Je ne me doutais pas que ce petit livre m’entraînerait aussi loin. De Primo Levi, je n’en étais pas à ma première lecture : adolescent, j’avais goûté avec émotion Si c’est un homme, je n’avais pas hésité à le relire à l’âge adulte. A Une heure incertaine regroupe des poèmes. On y retrouve des thèmes chers à l’auteur, notamment l’anéantissement du peuple juif, l’horreur des camps d’extermination.

 

Jorge Semprun, dans sa préface, éclaire le lecteur sur l’importance de la poésie dans le contexte de la déportation. Outre Primo Levi, il évoque un autre poète marqué par cette triste expérience, Paul Celan.

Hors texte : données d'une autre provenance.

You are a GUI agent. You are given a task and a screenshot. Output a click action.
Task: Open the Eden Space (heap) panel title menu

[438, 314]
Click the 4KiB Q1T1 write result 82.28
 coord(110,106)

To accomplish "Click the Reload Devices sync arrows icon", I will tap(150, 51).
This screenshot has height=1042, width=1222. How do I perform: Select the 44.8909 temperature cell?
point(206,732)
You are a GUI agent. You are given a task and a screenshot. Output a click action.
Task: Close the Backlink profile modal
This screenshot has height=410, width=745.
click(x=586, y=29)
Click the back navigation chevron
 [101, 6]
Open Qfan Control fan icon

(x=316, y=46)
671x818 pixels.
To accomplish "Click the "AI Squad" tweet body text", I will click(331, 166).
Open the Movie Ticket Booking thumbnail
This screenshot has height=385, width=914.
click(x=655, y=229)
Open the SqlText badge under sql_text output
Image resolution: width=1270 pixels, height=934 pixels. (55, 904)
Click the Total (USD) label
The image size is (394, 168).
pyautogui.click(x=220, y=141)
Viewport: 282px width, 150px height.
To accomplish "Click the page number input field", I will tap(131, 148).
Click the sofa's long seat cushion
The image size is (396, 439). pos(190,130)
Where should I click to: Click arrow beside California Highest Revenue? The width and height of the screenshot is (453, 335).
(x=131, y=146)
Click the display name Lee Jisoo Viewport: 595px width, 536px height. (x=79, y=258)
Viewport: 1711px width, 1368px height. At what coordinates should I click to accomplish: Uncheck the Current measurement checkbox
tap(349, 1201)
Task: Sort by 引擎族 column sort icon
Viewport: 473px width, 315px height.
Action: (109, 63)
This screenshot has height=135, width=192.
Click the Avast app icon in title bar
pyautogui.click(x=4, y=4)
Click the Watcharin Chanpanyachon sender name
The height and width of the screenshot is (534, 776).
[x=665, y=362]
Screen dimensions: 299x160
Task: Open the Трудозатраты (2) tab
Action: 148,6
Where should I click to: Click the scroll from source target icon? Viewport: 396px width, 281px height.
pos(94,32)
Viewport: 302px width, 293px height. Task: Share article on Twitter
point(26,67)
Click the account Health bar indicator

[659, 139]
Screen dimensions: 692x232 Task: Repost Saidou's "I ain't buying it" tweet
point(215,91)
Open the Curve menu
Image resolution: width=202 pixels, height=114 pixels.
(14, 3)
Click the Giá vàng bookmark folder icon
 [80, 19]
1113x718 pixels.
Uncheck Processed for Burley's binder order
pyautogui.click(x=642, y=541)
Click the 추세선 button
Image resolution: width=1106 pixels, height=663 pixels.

Ils sont, selon ses mots, « des poètes qui ont écrit après Auschwitz ». Tous deux se donneront la mort, Celan en 70, Levi en 87.  Semprun souligne leur différence en ce qui concerne la conception de l’écrit pour dire l’horreur, la noirceur. Primo Levi opte pour un langage limpide qui s’oppose à la ‘’langue mortifère ‘’de Celan. La lumière pour le premier, l’ombre pour le second. 

 

Connaissant mal Paul Celan, j’ai cherché à en savoir plus. Les circonstances de sa mort ont rappelé à mon souvenir deux autres poètes, Ghérasim Luca, comme lui juif et d’origine roumaine, et le français Roger Milliot. 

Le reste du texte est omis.